A lot of guys put a box or at least a c-fitting every 100'. As others have mentioned, that's not actually demanded by the code.


----------



## Speedy Petey (Jan 10, 2007)

B4T said:


> Please come back when you learn how to spell and construct a complete sentence.. :blink:


I get the feeling he is on a phone. Not that that makes it right, I just get the feeling. :whistling2:


----------



## Speedy Petey (Jan 10, 2007)

Goofy said:


> Well im not being goofy.. But ne ways I do know that when running pipe u shouldnt exceed the 360 rule but so many coworkers r so confident that u need a box at that lenght. But I guess this guys just go by w hatever they feel is right


It's on old electrician's tale. I heard the same thing early on. 
I've gone well over 1500' without a box. 

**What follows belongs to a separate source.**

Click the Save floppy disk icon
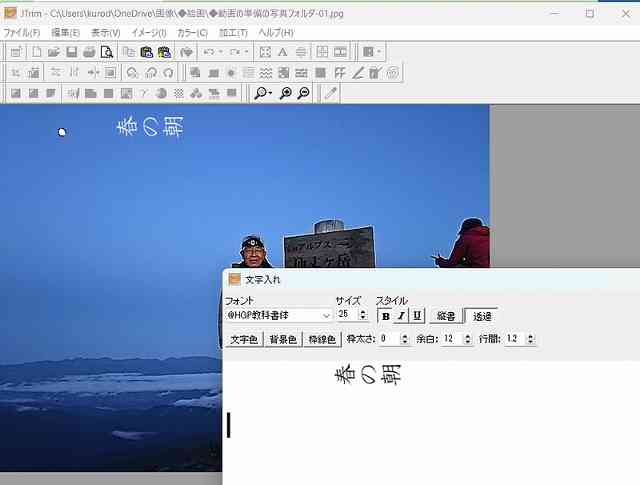 click(71, 52)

You are obviously looking in the right spots in the code book so you are good to go. You will not find what is not there.


----------



## Speedy Petey (Jan 10, 2007)

Oh, and I moved this to the "NEC Code" section of the site. You put this thread in "Site Help and Suggestions" which is for help with the message board itself, not electrical help. 

Might I suggest you peruse the site a while and see how things are laid out. 
Also, do not get offended about the spelling and grammar comments. They are meant to help you, and us. Your only two posts so far are hard to read because of how they are written.


----------



## B4T (Feb 10, 2009)

Speedy Petey said:


> Oh, and I moved this to the "NEC Code" section of the site. You put this thread in "Site Help and Suggestions" which is for help with the message board itself, not electrical help.
> 
> Might I suggest you peruse the site a while and see how things are laid out.
> Also, do not get offended about the spelling and grammar comments. They are meant to help you, and us. Your only two posts so far are hard to read because of how they are written.


When did you decide to disconnect him from here.. :laughing:


----------



## Goofy (May 2, 2011)

Yeah I am on my phone its just easier for me and I do apoligize for the grammar. I think its a text.


----------



## Mike_586 (Mar 24, 2009)

Speedy Petey said:


> It's on old electrician's tale. I heard the same thing early on.
> I've gone well over 1500' without a box.
> 
> You are obviously looking in the right spots in the code book so you are good to go. *You will not find what is not there.*


CEC is the same in that regard, only the 360 of bends matters. 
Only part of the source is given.